Qualcomm TechnologiesでSenior Vice President, Product Managementを務めるKeith Kressin氏

 クアルコムは12月5日(現地時間)、ハワイ州マウイ島で開催している「Snapdragon Technology Summit 2018」の基調講演において、Snapdragon 855の詳細を解説した。

 Qualcomm TechnologiesでSenior Vice President, Product Managementを務めるKeith Kressin氏は、1Gから5Gに向けて進化してきた移動体通信の歴史を振り返り、5G時代の先駆けとなるのがSnapdragon 855であると語る。まだ見ぬ新たなサービスがポケットの中で実現できるとする同氏は、Snapdragon 855で大きく強化したコネクティビティ、パフォーマンス、AI、カメラ、エンターテインメントの5つのポイントがあるとして、それらを担当する責任者にバトンを渡した。

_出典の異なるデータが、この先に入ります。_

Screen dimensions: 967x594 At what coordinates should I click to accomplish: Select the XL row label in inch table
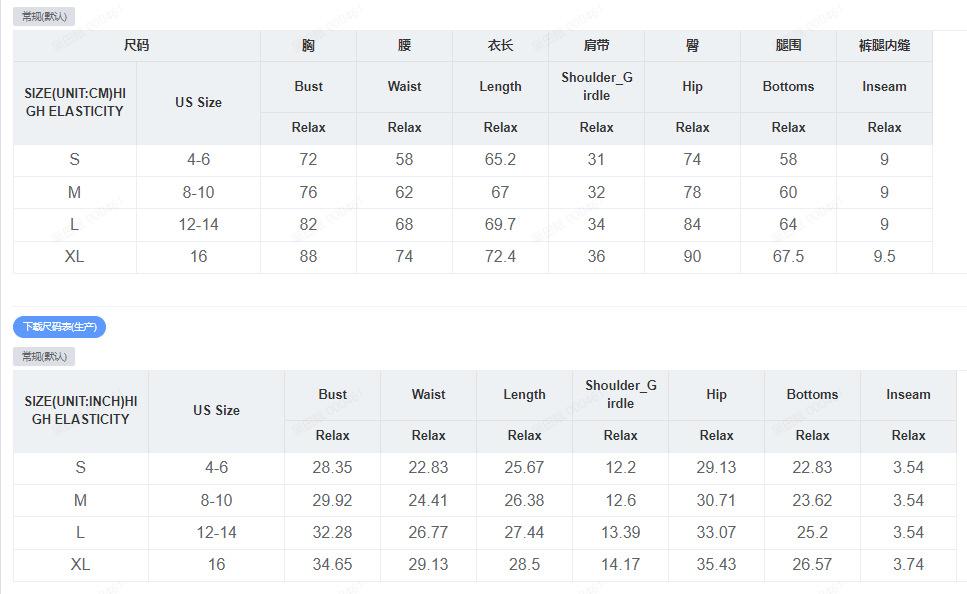81,564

SVP & GM, 4G/5Gを務めるDurga Malladi氏

 同社でSVP & GM, 4G/5Gを務めるDurga Malladi氏は、Snapdragon 855が世界で初めてSub-6とミリ波の両方に対応すると同時に、世界で初めてWi-Fi 6や、60GHz帯を使用することで10Gbpsでの通信を可能にする11ayをサポートすることをアピール。LTEについてもカテゴリー20をサポートしたX24モデムを内蔵することで、最大2Gbpsでの通信に対応している。

 実際に5G対応端末を作るには、Snapdragon 855とは別に5G対応モデムの「X50」を実装したり、ミリ波に対応させるためのアンテナモジュール「QTM052」を組み合わせる必要があるが、これまでバラバラだったアンテナやRFまわりの設計をシンプルに再構成することで、複雑化する周波数対応にかかる端末メーカーの負担の軽減が図られている。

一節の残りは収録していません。